Checkout 3 different approaches to solve Form Smallest Number From Two Digit Arrays. Click on different approaches to view the approach and algorithm in detail.

Linear Time with Frequency Array

This is the most efficient approach, achieving linear time complexity. It uses a frequency array (or a hash set) to keep track of digits from one array and then iterates through the second array to find common digits and minimums in just two passes.

Algorithm

  • Initialize min1 = 10 and a boolean array seen of size 10 to all false.
  • Iterate through nums1. For each digit d, update min1 = min(min1, d) and set seen[d] = true.
  • Initialize min2 = 10 and minCommon = 10.
  • Iterate through nums2. For each digit d, update min2 = min(min2, d). Also, check if seen[d] is true. If it is, update minCommon = min(minCommon, d).
  • After both loops, if minCommon is not 10, it holds the smallest common digit. Return minCommon.
  • Otherwise, no common digits exist. Return the smallest two-digit number formed from the minimums: min(min1 * 10 + min2, min2 * 10 + min1).

This method avoids both nested loops and sorting by using an auxiliary data structure to store information about the digits. Since the digits are constrained to be between 1 and 9, a simple boolean array of size 10 serves as a highly efficient hash set.
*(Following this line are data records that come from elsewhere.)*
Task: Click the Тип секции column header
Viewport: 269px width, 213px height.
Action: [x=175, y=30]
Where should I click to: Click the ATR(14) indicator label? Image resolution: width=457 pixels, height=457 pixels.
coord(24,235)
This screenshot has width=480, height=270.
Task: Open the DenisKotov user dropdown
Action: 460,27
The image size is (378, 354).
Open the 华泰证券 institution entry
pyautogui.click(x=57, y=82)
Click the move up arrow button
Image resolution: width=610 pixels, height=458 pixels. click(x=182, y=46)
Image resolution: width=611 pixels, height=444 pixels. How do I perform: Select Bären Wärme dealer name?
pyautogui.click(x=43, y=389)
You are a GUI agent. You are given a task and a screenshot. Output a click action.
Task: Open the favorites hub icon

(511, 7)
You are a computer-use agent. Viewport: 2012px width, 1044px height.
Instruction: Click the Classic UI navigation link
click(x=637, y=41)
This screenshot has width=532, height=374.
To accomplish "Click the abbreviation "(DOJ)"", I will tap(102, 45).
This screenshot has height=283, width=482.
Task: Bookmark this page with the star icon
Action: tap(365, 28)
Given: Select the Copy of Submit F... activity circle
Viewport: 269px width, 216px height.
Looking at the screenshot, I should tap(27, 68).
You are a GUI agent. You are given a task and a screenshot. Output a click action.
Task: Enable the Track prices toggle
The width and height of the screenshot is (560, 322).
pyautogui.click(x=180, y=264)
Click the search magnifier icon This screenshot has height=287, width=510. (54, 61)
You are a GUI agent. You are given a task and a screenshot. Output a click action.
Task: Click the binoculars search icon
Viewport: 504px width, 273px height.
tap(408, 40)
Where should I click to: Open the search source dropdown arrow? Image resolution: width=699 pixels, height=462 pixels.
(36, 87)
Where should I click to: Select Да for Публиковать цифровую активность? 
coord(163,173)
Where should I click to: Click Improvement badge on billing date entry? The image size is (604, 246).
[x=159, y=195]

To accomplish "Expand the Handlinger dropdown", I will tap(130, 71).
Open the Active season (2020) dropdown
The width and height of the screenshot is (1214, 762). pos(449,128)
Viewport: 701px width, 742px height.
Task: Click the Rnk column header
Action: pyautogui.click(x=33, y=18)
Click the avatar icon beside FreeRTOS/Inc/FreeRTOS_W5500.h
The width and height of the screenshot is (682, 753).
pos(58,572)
The algorithm combines finding the minimums and the common digits into two separate linear passes:

  1. Process nums1: Iterate through nums1 once. During this pass, do two things: find the minimum digit in nums1 (min1) and mark the presence of each digit in the seen boolean array.
  2. Process nums2: Iterate through nums2 once. During this pass, do two things: find the minimum digit in nums2 (min2) and check for common digits. A digit d from nums2 is common if seen[d] is true. Keep track of the smallest common digit found in a variable minCommon.
  3. Determine Result: After the two passes, if minCommon has been updated, it holds the smallest common digit, which is the answer. If not, no common digits exist, and the answer is the smallest two-digit number formed by min1 and min2.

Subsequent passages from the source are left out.